**Task to complete**
Reproduce each of the following lines word for word, omitting the pictures.

**Provided material**
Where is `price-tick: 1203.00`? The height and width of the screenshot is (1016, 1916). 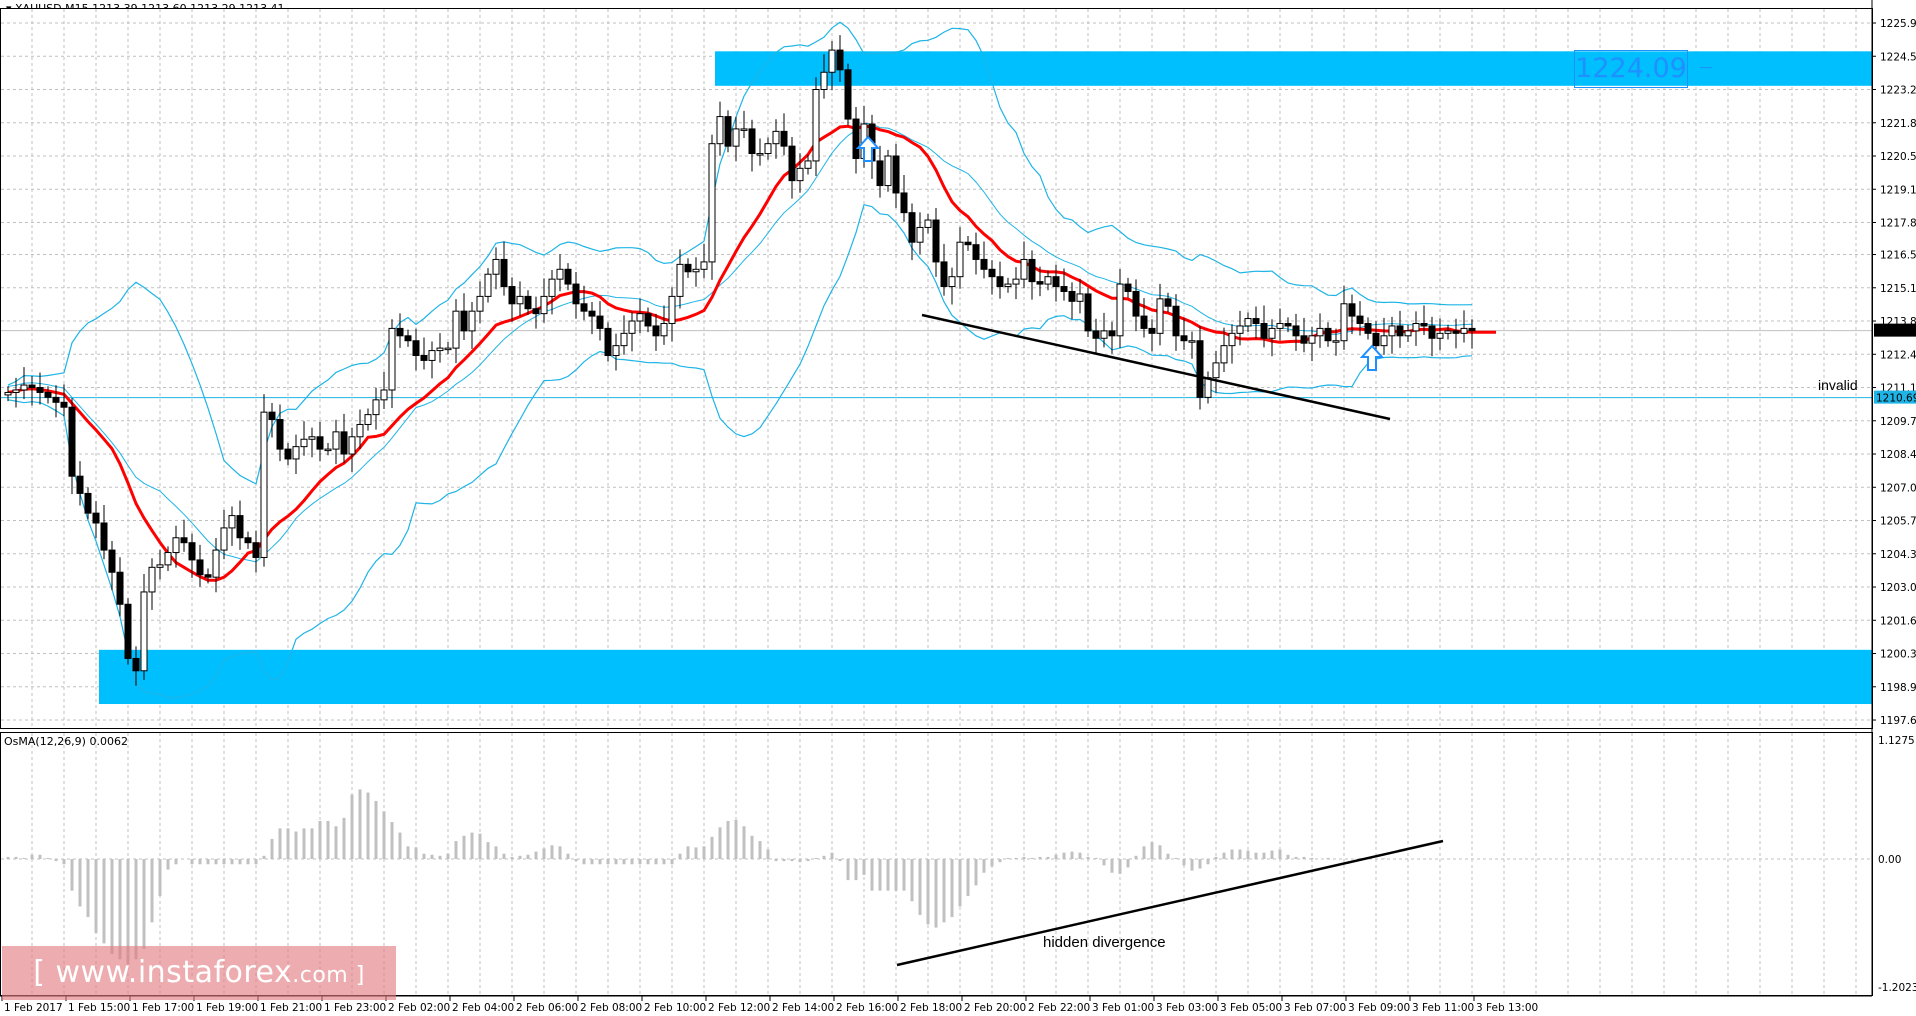
price-tick: 1203.00 is located at coordinates (1898, 588).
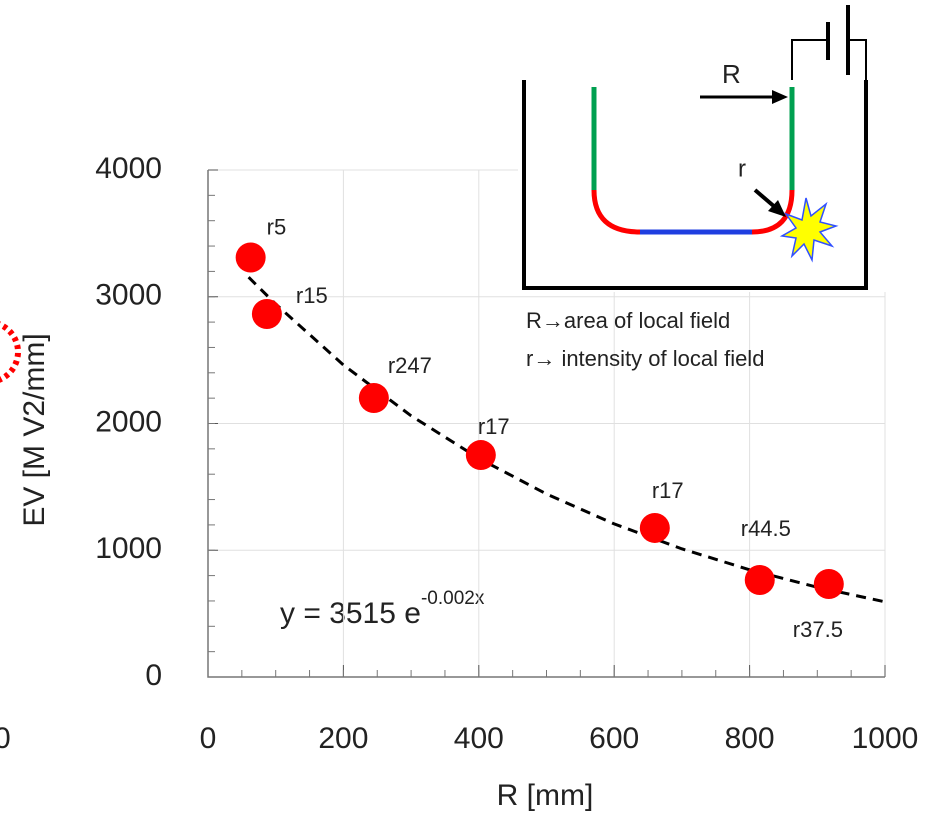 This screenshot has width=939, height=815. Describe the element at coordinates (546, 796) in the screenshot. I see `x-axis-label: R [mm]` at that location.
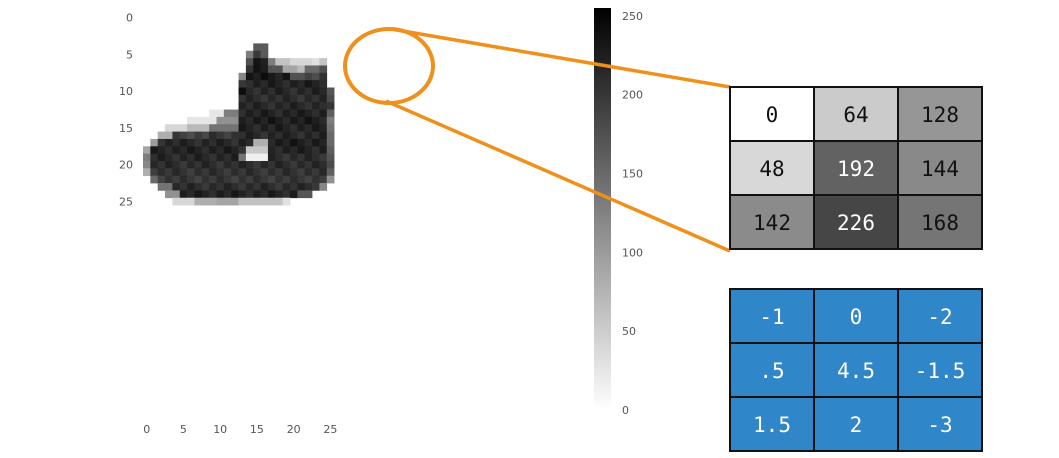 This screenshot has height=458, width=1059. What do you see at coordinates (856, 168) in the screenshot?
I see `pixel-value-matrix: 0 64 128 48 192 144 142 226 168` at bounding box center [856, 168].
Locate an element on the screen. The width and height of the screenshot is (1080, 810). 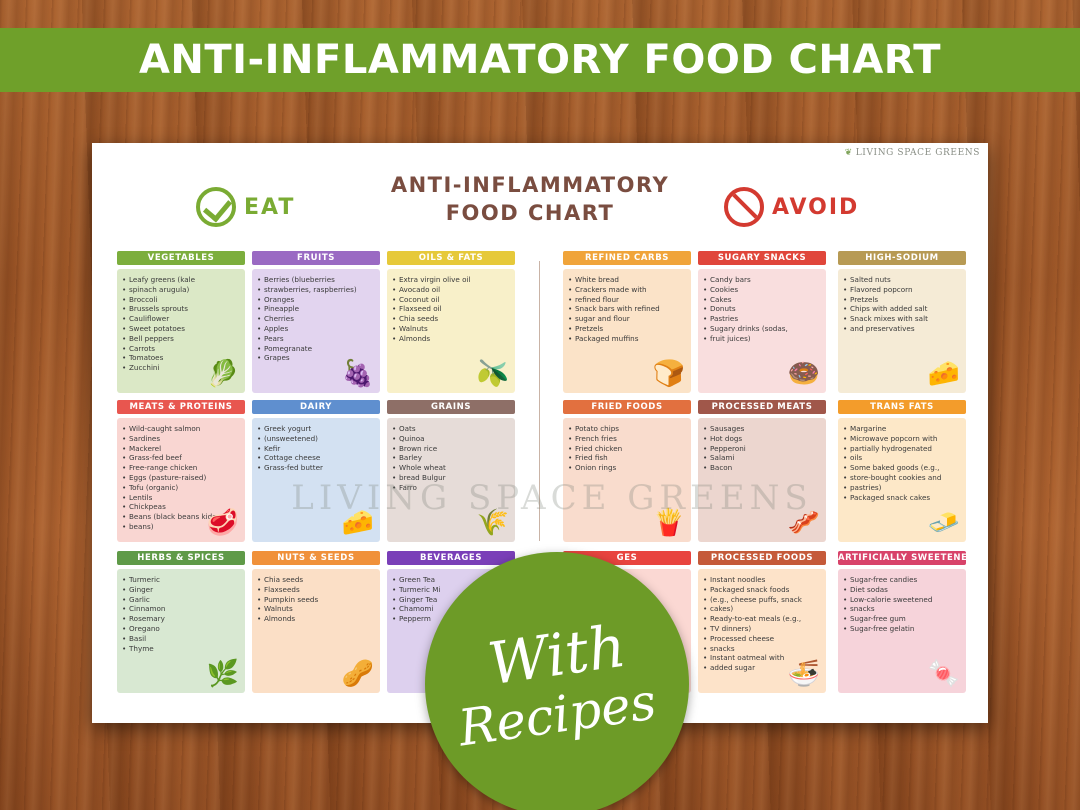
eat-label: EAT is located at coordinates (270, 207).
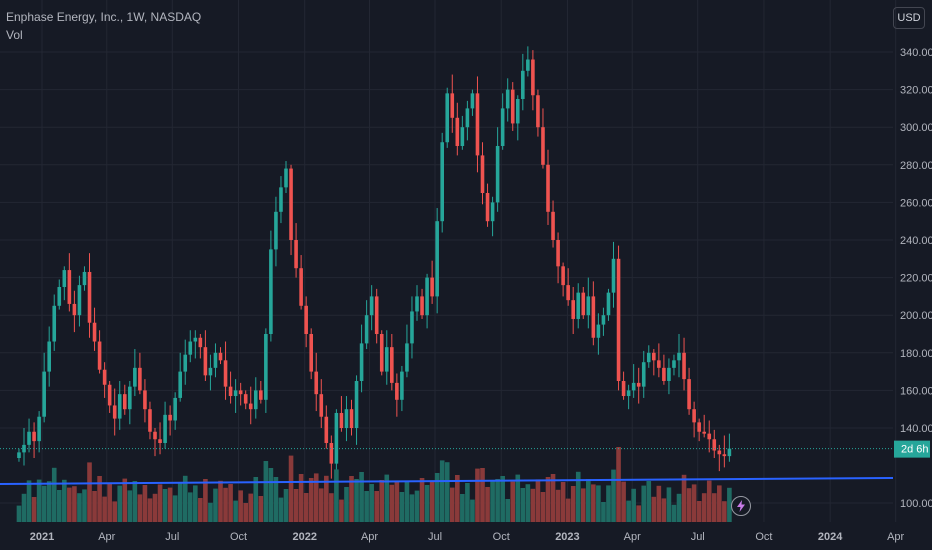 The height and width of the screenshot is (550, 932). Describe the element at coordinates (741, 506) in the screenshot. I see `lightning-icon` at that location.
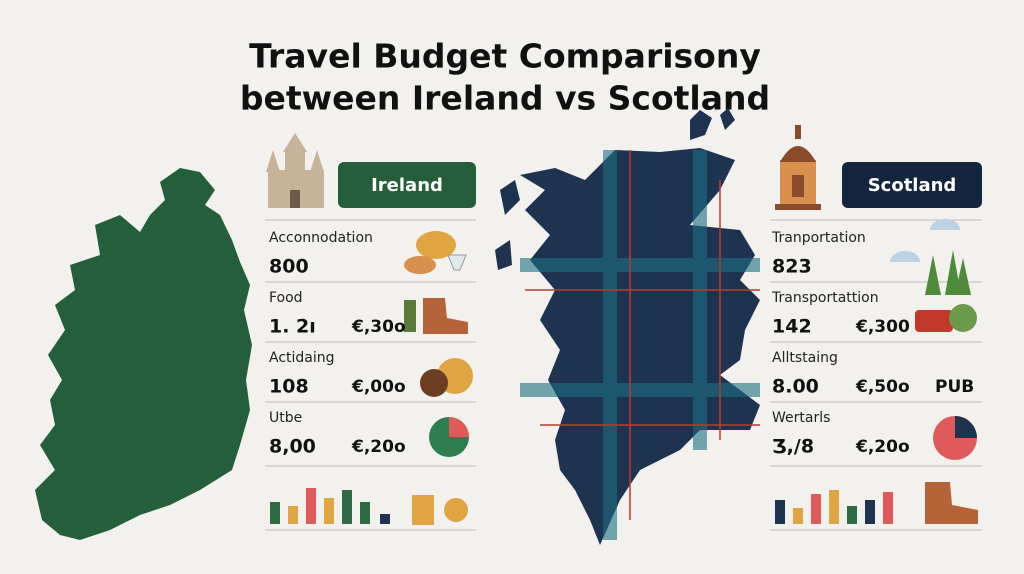 Image resolution: width=1024 pixels, height=574 pixels. Describe the element at coordinates (289, 267) in the screenshot. I see `row-value: 800` at that location.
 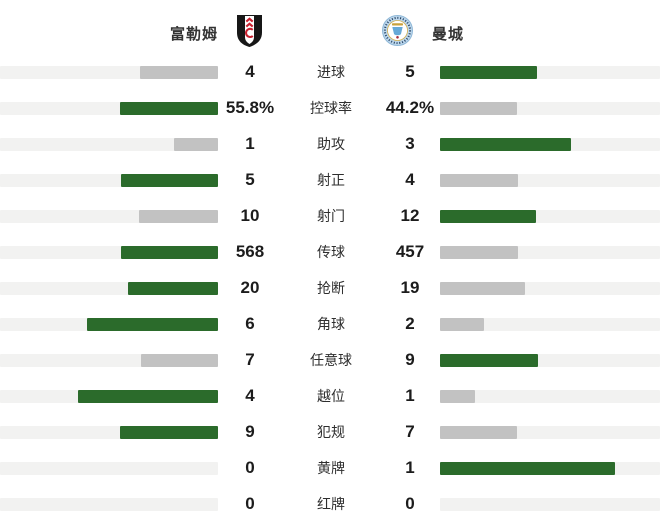 I want to click on away-value: 0, so click(x=410, y=504).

**Answer for the task**
Where is `price-tick: 1203.00`? The height and width of the screenshot is (1016, 1916). 
price-tick: 1203.00 is located at coordinates (1898, 588).
 This screenshot has width=939, height=815. Describe the element at coordinates (546, 796) in the screenshot. I see `x-axis-label: R [mm]` at that location.
 This screenshot has height=458, width=1059. What do you see at coordinates (856, 168) in the screenshot?
I see `pixel-value-matrix: 0 64 128 48 192 144 142 226 168` at bounding box center [856, 168].
Locate an element on the screen. The width and height of the screenshot is (1080, 810). 
eat-label: EAT is located at coordinates (270, 207).
 The height and width of the screenshot is (550, 932). Describe the element at coordinates (741, 506) in the screenshot. I see `lightning-icon` at that location.
 Image resolution: width=1024 pixels, height=574 pixels. Describe the element at coordinates (289, 267) in the screenshot. I see `row-value: 800` at that location.
  I want to click on away-value: 0, so click(x=410, y=504).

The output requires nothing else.